Link Your Sites (LYS) Scripts: Automated Search of Protein Structures and Mapping of Sites Under Positive Selection Detected by PAML

The visualization of the molecular context of an amino acid mutation in a protein structure is crucial for the assessment of its functional impact and the understanding of its evolutionary implications. Currently, searches for fast evolving amino acid positions using codon substitution models like those implemented in PAML (Yang and Nielsen in Estimating synonymous and nonsynonymous substitution rates under realistic evolutionary models. Mol Biol Evol 17(1):32–43, 2000; Zhang et al. in Evaluation of an improved branch-site likelihood method for detecting positive selection at the molecular level. Mol Biol Evol 22(12):2472–2479, 2005) are done in almost complete proteomes, generating large numbers of candidate proteins making the analysis of individual protein structures and models very time-consuming. Here we present the package Link Your Sites (LYS) that can be used to reduce the number of analysed targets to those for which structural information can be retrieved. LYS con- sists of two python wrapper scripts, where the first one (i) mines the RCSB database (Berman et al. in The protein data bank. Nucleic Acids Res 28(1):235–242, 2000) using the BLAST alignment tool to find the best matching homologous sequences, (ii) fetches their domain positions by using Prosites (Hamelryck and Manderick in Pdb file parser and structure class implemented in python. Bioinformatics 19(17):2308–2310, 2003; Sigrist et al. in Prosite: a documented database using patterns and profiles as motif descriptors. Brief Bioinf 3(3):265–274, 2002; Sigrist et al. in New and continuing developments at prosite.

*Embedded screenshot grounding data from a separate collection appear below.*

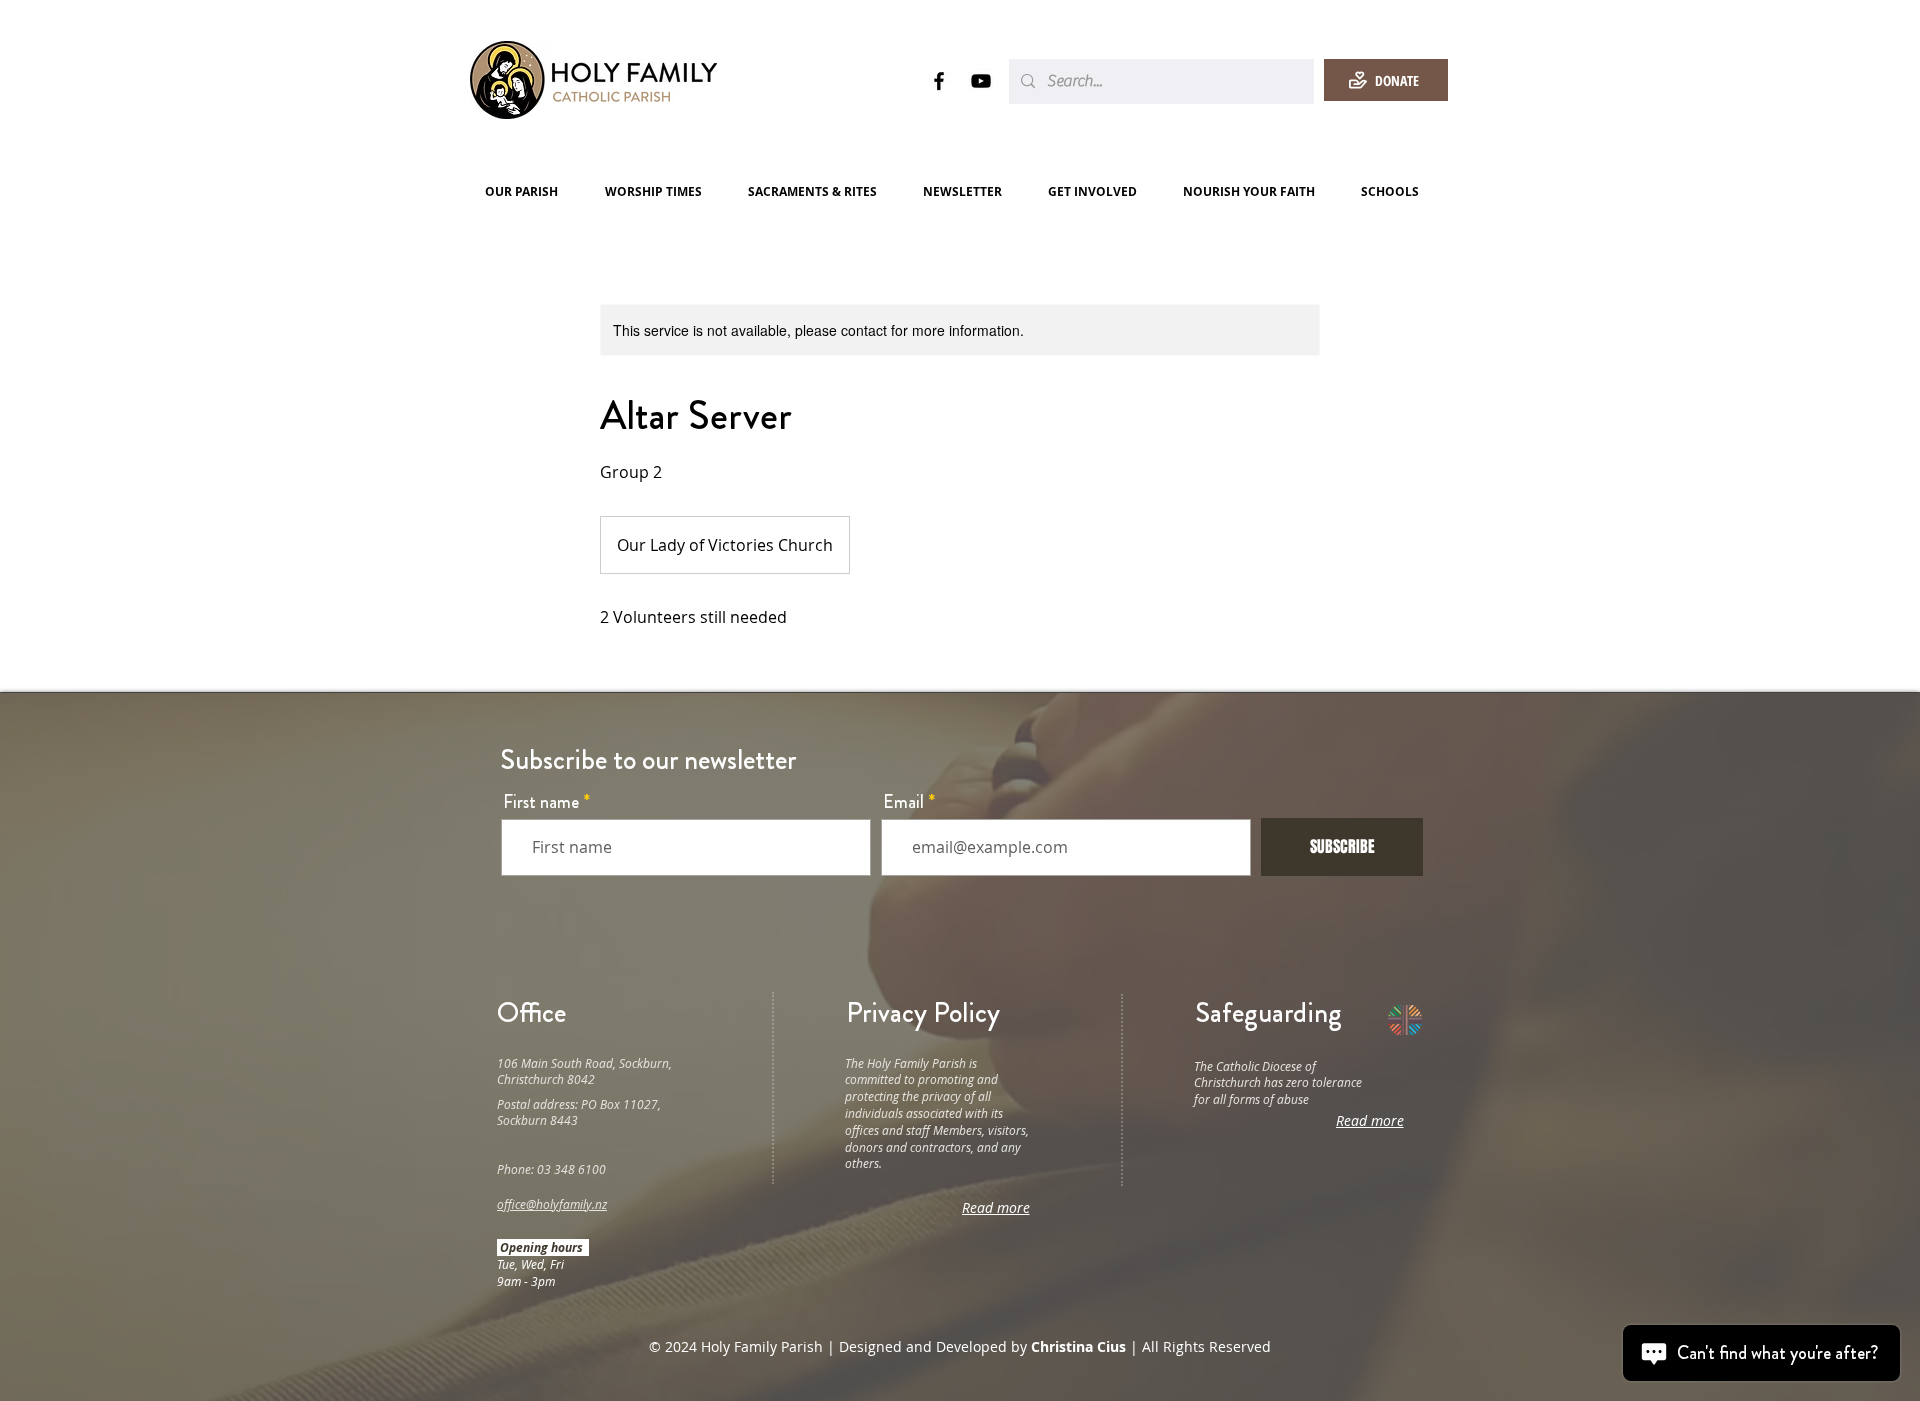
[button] (530, 191)
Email (903, 802)
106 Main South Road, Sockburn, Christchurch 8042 (584, 1071)
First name (541, 802)
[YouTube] (981, 81)
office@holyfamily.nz (552, 1204)
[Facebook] (939, 81)
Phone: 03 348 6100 (551, 1169)
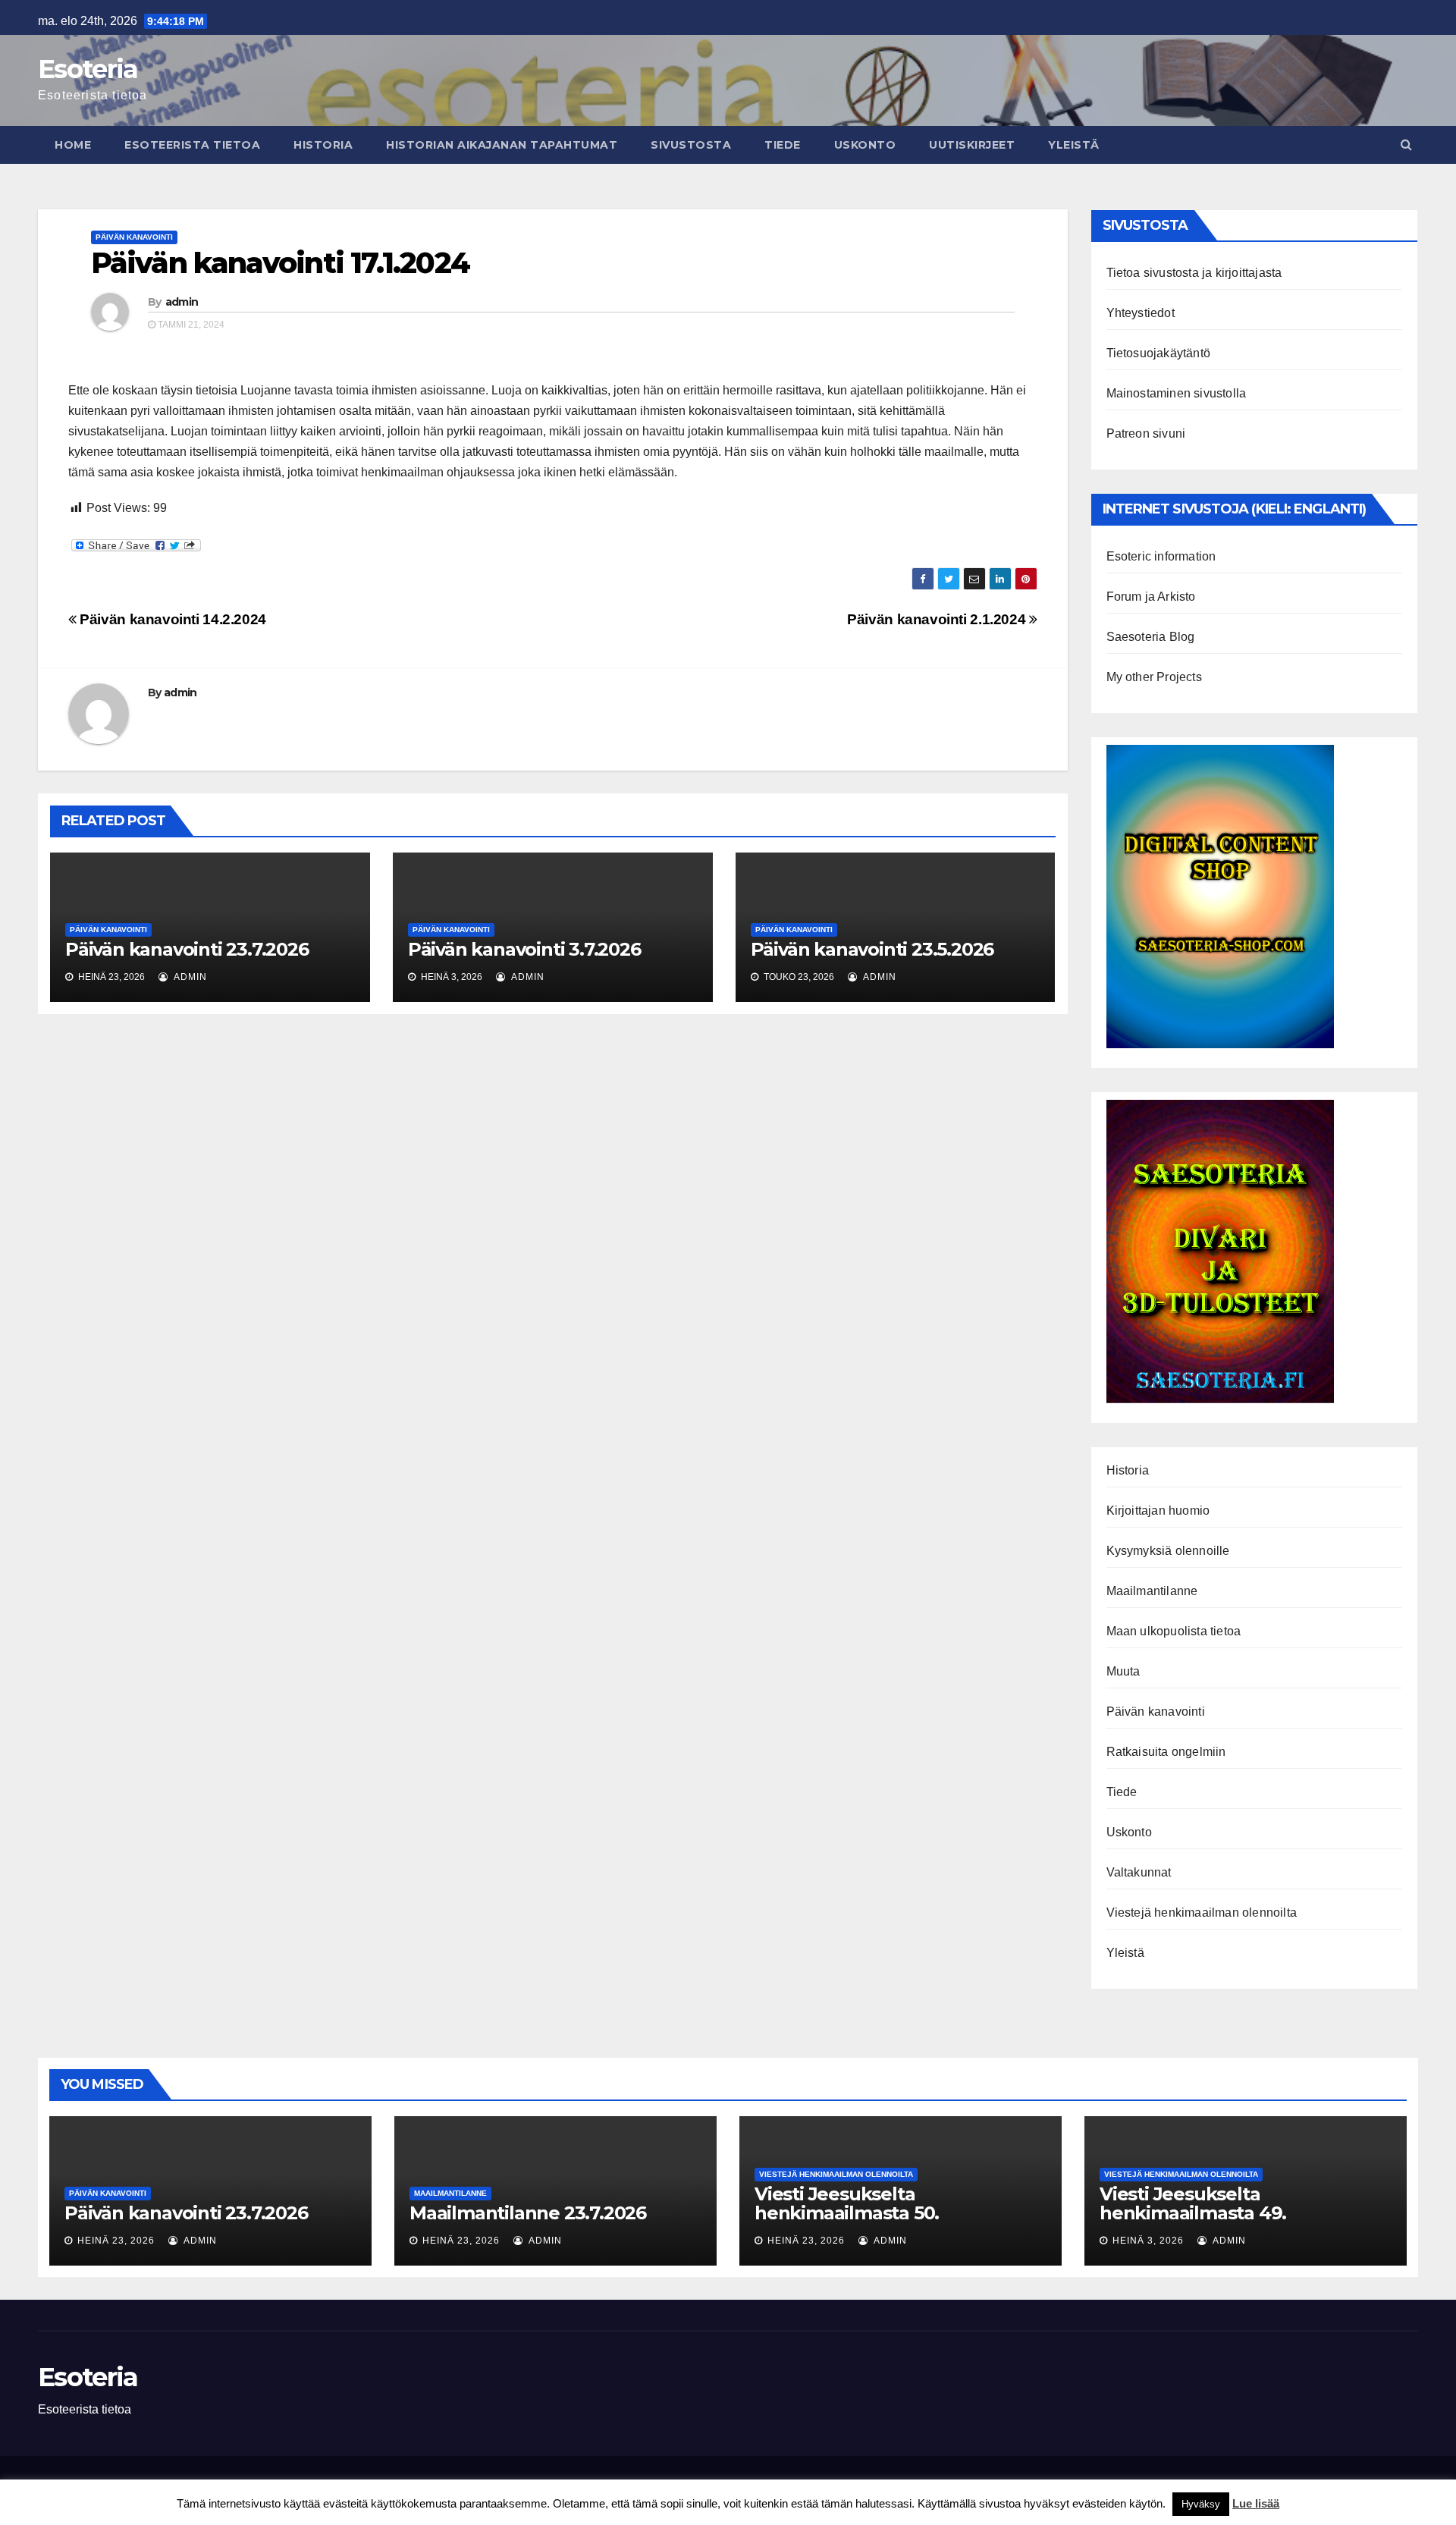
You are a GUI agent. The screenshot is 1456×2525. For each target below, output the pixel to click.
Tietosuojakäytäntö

Nucleic Acids Res 41(D1):D344–D347, 2012), (iii) parses the output of PAML extracting the positional information of fast-evolving sites and transforms them into the coordinate system of the protein structure, (iv) outputs one file per gene with the equivalence among the positions in the input sequence and homologous structure. The second script produces figures to be used in publica- tions highlighting the positively selected sites mapped on regions that are known to have functional relevance.